En cierta poesía de Ramiro Domínguez este símbolo de incomprensión y capricho solitario que condensa el Luisón se integra a otra vertiente lírica del Paraguay que asocia el drama de los hombres con el drama de la tierra (3). Quizás los poemas del libro Zumos sean paradigmáticos en ese sentido. El labriego, personaje que transita varios de sus versos, pareciera padecer él mismo los males de la tierra, al punto de, en cierto momento, confundirse con ella en su abismo superpuesto. El gesto suicida que se describe en el poema La rendición del labriego, constituye no apenas el triunfo del fracaso de la cosecha, sino que reserva en el corazón de su angustia aquella potencia subversiva y multiplicadora que caracterizaría al antes invocado Luisón. «El suelo aguarda el grano que está dentro de mí», dice la voz lírica del labriego, para luego agregar: «Y cuando el sol madure las espigas/vendrás a recoger con los vecinos/mi cosecha más crecida».
Ya en Poemas del exilio, cuyo tono y textura no se distancian de los versos «portavoces» del labriego, el motivo indagado –el exilio interno– también se presenta asociado a la tierra, acaso no a su profundidad cerrada, sino a la inminencia de su superficie abismal y de sepulcro abierto. «Dame volver aquel ancho tiempo/ de sentarse a reír/ o, mejor, dame nunca volver/ a tener que volver», pareciera, análoga a la rendición del labriego, la rendición del exiliado, que ahora se regocija en su exilio de «Tierra. Osario abierto», donde las extremidades y los órganos truecan su orgullo vertical por la proximidad del suelo, y donde a través de los órganos arrimados a la «Tierra amasada en tierra» se sorbe el sentido de estar allí al ras, al límite. Límite donde el cuerpo y la inteligencia llevados al límite podrán acaso hacer brotar algo que transforme el miedo al absoluto o a su policía.

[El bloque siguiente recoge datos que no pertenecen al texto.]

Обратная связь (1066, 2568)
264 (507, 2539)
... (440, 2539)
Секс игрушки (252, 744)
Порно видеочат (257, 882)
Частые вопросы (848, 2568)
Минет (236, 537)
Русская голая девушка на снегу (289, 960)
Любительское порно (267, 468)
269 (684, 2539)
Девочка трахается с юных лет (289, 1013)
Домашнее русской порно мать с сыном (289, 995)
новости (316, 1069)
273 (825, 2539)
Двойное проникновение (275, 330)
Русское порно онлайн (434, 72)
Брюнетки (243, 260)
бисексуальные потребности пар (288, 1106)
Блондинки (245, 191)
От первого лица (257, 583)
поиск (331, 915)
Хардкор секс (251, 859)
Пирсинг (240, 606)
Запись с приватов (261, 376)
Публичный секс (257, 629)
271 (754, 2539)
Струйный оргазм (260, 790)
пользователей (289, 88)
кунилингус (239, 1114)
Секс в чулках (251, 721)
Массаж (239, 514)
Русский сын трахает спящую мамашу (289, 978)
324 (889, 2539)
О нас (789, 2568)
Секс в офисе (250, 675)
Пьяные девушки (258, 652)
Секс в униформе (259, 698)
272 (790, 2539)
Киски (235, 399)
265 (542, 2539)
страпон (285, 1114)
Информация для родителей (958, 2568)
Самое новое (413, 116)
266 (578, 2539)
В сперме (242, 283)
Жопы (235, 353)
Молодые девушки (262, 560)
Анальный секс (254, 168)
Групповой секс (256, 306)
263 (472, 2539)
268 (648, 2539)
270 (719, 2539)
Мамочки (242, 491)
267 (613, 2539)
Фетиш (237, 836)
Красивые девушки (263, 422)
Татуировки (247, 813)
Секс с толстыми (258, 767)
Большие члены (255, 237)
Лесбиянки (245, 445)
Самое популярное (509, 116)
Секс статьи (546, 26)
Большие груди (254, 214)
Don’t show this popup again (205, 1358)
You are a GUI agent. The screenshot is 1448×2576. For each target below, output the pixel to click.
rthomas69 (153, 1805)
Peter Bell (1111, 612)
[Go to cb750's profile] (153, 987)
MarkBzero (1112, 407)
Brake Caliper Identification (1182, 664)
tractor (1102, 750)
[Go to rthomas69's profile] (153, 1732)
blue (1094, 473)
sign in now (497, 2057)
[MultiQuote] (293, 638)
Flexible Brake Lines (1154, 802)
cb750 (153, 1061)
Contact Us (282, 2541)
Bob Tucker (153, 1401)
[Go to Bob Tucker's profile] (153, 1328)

El azar del tiempo y la vida hizo que Ramiro Domínguez falleciera el 31 de enero. Por su máxima proximidad a la Tierra, esa noche se presentó un fenómeno conocido como superluna. El azar climatológico impidió, sin embargo, que esta luna fuera visible en muchos puntos del país. Hay que ver al poeta a través de la niebla, y más allá del abismo del surco en la tierra, como confirmando aquellos versos que sentenciaban: «Acaso/ tu solapada algarabía/ –Tierra que pronto olvida–/ ponga su espuma de sal sobre la llaga viva».
Notas
(1) Para más detalles acerca de la Generación del 50 puede revisarse el libro Literatura paraguaya (1900-2000): Expresiones de los máximos representantes contemporáneos de Victorio V. Suárez (Asunción: Servilibro, 2006).
(2) Inclusive hoy no nos resultan del todo extrañas las expresiones como valle, empleada en ocasiones con afecto como sinónimo de terruño natal, o con tono despectivo para referirse a personas y prácticas de procedencia rural; o arribeño, para referirse a aquellas personas que, acaso con menor arraigo, se convierten en transeúntes extranjerizados e idealizados por el cancionero popular de carácter amatorio.
(3) Véase, por ejemplo el poema «Un puñado de tierra», de Hérib Campos Cervera.